The rise of Berthon, 47, has been meteoric.

She became number two of France's national police only in April after being the first woman -- and the youngest person -- ever to lead its frontline operations in 2021.

Berthon had previously headed the police commissioners' union.

- 'The Bureau' -

The policewoman replaces Nicolas Lerner, who is taking over France's DGSE foreign espionage service made famous by the fictional hit series "The Bureau".

His appointment is also historic -- the first time that a former head of the DGSI has become chief of France's foreign intelligence agency.

Lerner, a 45-year-old civil servant, graduated from the elite graduate school ENA.

He has spent all his career within the interior ministry, essentially working on national security, becoming head of the DGSI in 2018.

He replaces Bernard Emie, a diplomat who had been French ambassador to Lebanon, Turkey, Britain, Algeria and Jordan before being appointed to head the DGSE in 2017.

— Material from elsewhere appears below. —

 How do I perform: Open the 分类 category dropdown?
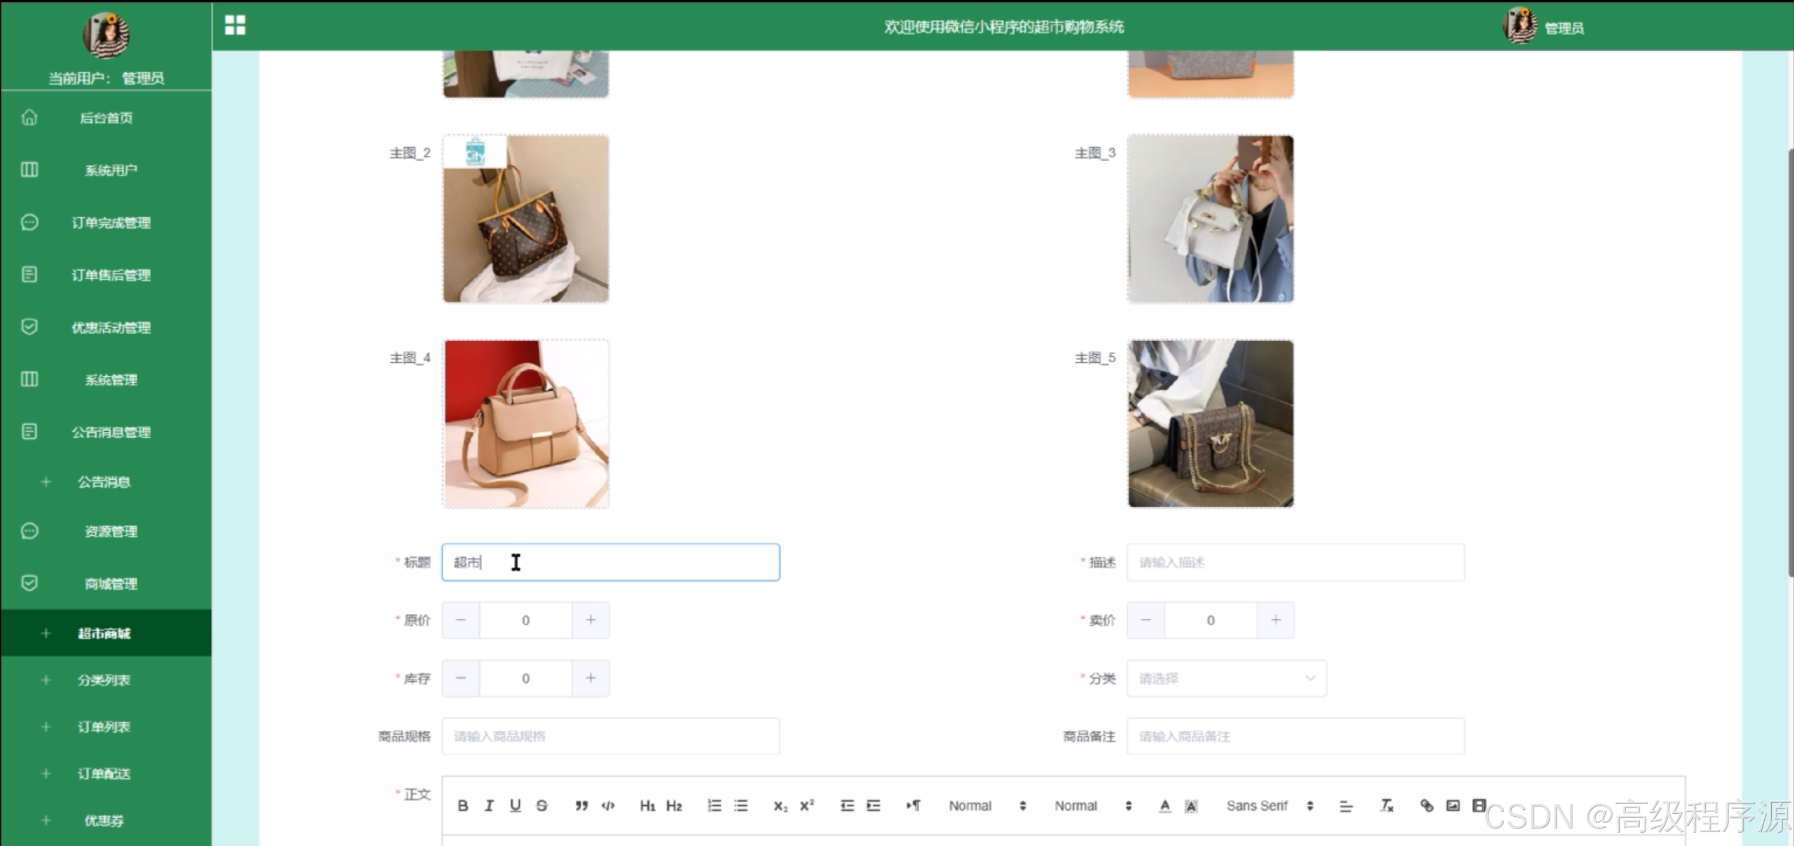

Emie launched reforms within the DGSE and saw the agency's budget increase.

But many have criticised the DGSE under him for failing to foresee the 2022 Russian invasion of Ukraine and a string of military coups in former French colonies Mali, Burkina Faso and Niger.

Lerner's appointment as head of an agency of some 7,000 people comes at a time of war in Ukraine and Gaza and tensions between the West and Iran.

Lerner will also have to contend with France's receding influence in West Africa after the military coups there.

And even with new concerns, the DGSE will have to keep up intelligence gathering abroad to prevent domestic incidents like the deadly 2015 and 2016 attacks in France claimed by the Islamic State jihadist group.

It will have to anticipate new dangers but "without creating any blind spots", said French security analyst Alexandre Papaemmanuel.

Lerner will have to oversee the agency's move to a space twice as big as the old offices portrayed in "The Bureau" to ones in Vincennes just outside Paris.

Fictional series "The Bureau" was a huge international hit for French producer Canal+, sold to more than 100 countries and praised even by the DGSE for its realism.